» **INSTRUCTIONS FOR THE TASK**
Answer these questions from the server-crash text, one per line:
1. What caused the server room to overheat?
2. What error appeared when the "connected" option was enabled?
3. Which workaround had the customer settled on?

» **SUPPLIED TEXT**
- Opening Delimiter -
Invalid Configuration for Device '0' Error after Server Crash

One of my customers recently had a major issue; due to a fault in their cooling system, their server room overheated and many devices turned themselves off in order to avoid damage... including one of their SANs.  After resolving the cooling issue, the environment largely came back up without serious incident, however there was one lingering problem.

Several VMs in the environment could not connect to their distributed virtual switch.  Each VM was associated with its port group correctly, however the "connected" checkbox was cleared.  When we tried enabling that option, the task failed with an error that read: Invalid Configuration for Device '0'

Some quick googling revealed a VMware KB Article about this particular issue, with several different workarounds suggested.  They ranged from easy (move the VM to a different Port Group and back) to arduous and time consuming (remove the NIC from the VM, then add a new NIC and reassign its network identity to the new NIC).  We found that the easy options were generally not working; the option that the customer had settled on was NIC removal and re-adding.
- Closing Delimiter -
» **DATA SUPPLIED**
- Opening Delimiter -
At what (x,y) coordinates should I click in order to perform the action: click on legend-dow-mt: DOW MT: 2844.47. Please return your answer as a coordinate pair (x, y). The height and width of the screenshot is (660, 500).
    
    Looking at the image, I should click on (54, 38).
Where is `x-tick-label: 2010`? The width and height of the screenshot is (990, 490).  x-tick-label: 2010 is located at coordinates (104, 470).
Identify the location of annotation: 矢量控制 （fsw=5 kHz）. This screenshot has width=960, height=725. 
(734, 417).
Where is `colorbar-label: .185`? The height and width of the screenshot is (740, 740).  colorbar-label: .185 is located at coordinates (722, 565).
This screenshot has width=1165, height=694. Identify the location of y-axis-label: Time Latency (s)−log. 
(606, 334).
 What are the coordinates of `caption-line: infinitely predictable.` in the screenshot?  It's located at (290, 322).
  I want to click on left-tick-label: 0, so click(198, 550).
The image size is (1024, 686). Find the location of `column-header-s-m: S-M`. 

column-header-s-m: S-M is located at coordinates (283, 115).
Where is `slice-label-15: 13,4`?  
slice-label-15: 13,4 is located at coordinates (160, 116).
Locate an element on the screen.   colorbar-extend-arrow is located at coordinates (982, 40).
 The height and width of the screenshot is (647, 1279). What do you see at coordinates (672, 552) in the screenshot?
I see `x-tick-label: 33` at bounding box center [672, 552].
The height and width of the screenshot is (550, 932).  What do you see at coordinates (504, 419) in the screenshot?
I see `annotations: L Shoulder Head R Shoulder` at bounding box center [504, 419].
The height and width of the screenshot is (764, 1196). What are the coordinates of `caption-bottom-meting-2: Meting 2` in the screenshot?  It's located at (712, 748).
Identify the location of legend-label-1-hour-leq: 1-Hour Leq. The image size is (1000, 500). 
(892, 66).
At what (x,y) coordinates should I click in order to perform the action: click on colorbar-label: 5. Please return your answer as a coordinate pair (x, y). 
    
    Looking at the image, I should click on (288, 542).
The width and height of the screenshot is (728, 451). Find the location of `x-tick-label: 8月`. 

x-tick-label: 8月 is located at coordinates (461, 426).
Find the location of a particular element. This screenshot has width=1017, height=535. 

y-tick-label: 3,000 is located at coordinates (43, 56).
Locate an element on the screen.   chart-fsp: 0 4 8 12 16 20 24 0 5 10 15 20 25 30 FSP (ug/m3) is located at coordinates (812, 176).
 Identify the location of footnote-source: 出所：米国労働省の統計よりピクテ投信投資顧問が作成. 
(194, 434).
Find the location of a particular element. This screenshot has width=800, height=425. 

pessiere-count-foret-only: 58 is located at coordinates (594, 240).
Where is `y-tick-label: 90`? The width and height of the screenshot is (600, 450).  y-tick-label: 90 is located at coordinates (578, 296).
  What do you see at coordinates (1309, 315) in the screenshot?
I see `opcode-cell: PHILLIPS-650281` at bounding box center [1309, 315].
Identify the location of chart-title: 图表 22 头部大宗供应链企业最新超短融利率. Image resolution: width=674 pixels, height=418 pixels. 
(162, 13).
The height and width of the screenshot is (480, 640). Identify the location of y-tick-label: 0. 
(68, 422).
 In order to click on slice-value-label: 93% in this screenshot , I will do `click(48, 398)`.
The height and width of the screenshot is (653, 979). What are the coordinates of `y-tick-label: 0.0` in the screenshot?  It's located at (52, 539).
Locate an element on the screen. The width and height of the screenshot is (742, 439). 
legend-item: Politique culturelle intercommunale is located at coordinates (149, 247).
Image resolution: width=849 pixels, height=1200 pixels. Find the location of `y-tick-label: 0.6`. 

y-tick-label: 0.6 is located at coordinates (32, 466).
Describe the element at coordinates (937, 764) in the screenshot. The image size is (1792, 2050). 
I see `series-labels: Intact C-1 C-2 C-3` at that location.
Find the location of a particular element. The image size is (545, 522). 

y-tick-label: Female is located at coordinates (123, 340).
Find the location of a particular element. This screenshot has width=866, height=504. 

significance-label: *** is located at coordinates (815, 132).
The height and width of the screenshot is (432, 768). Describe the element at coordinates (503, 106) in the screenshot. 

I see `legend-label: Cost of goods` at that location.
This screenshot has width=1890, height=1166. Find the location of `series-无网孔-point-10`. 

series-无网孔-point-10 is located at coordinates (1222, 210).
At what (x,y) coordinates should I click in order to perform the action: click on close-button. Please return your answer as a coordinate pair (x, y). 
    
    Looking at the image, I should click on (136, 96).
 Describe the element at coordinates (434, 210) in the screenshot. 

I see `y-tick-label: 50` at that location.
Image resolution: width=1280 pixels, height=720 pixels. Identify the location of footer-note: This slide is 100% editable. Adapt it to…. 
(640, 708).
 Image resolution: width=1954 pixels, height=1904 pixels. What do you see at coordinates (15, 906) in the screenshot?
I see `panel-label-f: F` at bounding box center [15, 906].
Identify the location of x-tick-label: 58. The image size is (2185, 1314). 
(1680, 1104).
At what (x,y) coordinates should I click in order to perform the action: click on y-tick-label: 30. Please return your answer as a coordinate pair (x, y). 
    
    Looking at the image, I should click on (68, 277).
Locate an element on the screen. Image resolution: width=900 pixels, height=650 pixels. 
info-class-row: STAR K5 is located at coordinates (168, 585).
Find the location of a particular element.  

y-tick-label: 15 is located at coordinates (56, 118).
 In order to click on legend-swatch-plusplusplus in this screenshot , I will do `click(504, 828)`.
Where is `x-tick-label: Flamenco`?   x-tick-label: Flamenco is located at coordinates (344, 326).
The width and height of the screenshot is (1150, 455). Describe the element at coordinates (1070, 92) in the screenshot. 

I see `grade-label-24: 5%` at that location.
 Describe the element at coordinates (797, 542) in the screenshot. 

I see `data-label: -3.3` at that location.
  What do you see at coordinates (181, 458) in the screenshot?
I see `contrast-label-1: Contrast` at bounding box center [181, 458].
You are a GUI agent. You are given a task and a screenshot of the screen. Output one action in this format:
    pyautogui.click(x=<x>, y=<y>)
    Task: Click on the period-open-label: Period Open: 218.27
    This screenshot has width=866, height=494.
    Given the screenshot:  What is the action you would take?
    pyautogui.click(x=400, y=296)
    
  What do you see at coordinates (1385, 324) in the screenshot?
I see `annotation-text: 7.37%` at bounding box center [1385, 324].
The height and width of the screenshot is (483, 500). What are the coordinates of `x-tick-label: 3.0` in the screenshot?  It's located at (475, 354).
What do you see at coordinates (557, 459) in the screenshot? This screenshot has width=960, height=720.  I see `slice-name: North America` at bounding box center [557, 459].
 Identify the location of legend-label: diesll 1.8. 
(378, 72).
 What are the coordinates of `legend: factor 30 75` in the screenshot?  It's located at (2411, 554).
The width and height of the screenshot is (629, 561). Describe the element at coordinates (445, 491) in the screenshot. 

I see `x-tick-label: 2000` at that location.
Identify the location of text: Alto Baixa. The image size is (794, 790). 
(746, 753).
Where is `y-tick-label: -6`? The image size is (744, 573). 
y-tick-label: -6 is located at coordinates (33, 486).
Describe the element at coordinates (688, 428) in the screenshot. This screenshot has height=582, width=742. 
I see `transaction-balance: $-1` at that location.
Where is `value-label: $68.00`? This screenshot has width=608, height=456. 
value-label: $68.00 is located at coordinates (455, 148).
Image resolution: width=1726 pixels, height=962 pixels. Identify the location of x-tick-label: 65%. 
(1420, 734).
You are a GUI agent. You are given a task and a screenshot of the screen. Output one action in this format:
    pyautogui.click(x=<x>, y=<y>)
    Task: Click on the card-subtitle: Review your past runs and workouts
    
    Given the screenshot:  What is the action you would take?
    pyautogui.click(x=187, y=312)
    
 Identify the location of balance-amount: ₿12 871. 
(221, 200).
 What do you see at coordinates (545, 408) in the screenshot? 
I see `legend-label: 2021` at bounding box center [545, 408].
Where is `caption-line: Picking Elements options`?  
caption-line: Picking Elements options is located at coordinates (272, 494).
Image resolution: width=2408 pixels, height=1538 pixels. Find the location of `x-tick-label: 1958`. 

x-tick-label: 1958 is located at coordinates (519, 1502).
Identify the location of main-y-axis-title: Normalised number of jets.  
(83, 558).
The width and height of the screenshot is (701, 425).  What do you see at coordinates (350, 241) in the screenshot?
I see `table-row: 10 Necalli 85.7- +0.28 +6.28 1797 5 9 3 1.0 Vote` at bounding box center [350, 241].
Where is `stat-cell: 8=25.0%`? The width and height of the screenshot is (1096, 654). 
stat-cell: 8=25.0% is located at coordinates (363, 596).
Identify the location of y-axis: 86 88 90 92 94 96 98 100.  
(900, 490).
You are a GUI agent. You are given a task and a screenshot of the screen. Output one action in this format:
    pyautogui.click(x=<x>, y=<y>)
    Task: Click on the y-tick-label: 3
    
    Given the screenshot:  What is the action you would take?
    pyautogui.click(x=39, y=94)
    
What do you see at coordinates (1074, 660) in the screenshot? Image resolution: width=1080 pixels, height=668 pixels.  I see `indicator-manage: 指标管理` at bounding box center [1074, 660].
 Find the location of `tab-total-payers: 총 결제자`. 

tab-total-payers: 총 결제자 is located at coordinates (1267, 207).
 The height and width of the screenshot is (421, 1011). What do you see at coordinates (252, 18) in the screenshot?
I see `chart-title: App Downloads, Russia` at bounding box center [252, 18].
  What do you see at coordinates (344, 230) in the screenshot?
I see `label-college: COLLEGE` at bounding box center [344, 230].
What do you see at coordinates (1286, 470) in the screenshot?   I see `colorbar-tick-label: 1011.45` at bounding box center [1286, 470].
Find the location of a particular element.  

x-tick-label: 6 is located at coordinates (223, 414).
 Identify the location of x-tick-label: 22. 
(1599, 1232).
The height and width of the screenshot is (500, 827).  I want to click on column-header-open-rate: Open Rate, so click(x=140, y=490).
- Closing Delimiter -
» **SOLUTION FOR THIS PROBLEM**
1. A fault in their cooling system.
2. Invalid Configuration for Device '0'
3. NIC removal and re-adding.